The average life expectancy of a company’s presence on the S&P 500 is projected to be just 12 years by 2027, down from 75 years in 1955.
Unless companies continue to adapt, evolve, and disrupt from within, or they will be disrupted.
Technology enables even the largest companies to reach start-up grade agility so they can continue to evolve and adapt as the world changes.
How? By connecting the talent within the organization to the business needs of the organization. That’s where the Talent Marketplace becomes necessary.
How does it work? On the one side: a deep understanding of the talent pool’s skills, capabilities, and capacity. On the other: enabling a real-time inventory of demand as managers and leaders post and update their business needs and opportunities.
The Talent Marketplace democratizes opportunities so that everyone has access to new initiatives, projects, gigs, full-time positions, and mentorships, drastically increasing inclusion and creating new opportunities for diversity and equity.
Finally, this dynamic environment drives new opportunities for learning and skill development that are rooted in real-world needs, rather than more theoretical capital L “Learning” directives.
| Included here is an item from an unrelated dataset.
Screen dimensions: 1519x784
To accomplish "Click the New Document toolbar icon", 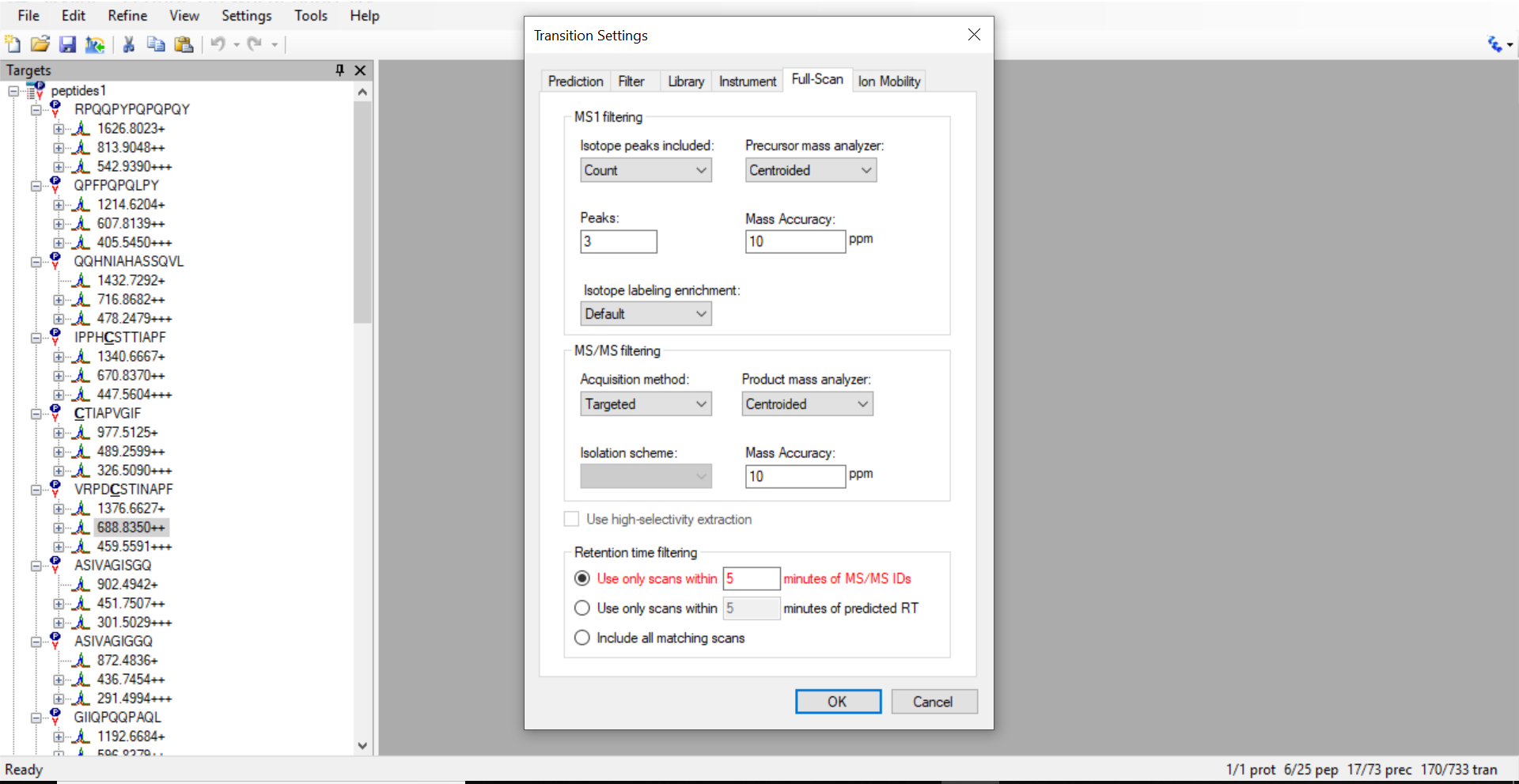I will (13, 44).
As employees seek out new opportunities for the advancement of their careers, reskilling and up skilling happen organically – and wherever there are skill gaps to be bridged, they’re much easier to identify and address in real-time.
Brian is the Head of Enterprise Strategy at Gloat. Before joining Gloat, Brian was a technology growth investment professional at Eight Roads Ventures, the global venture capital arm of Fidelity, and held positions across the firm’s London, Tokyo, and Tel Aviv offices. Brian is a graduate of Johns Hopkins University.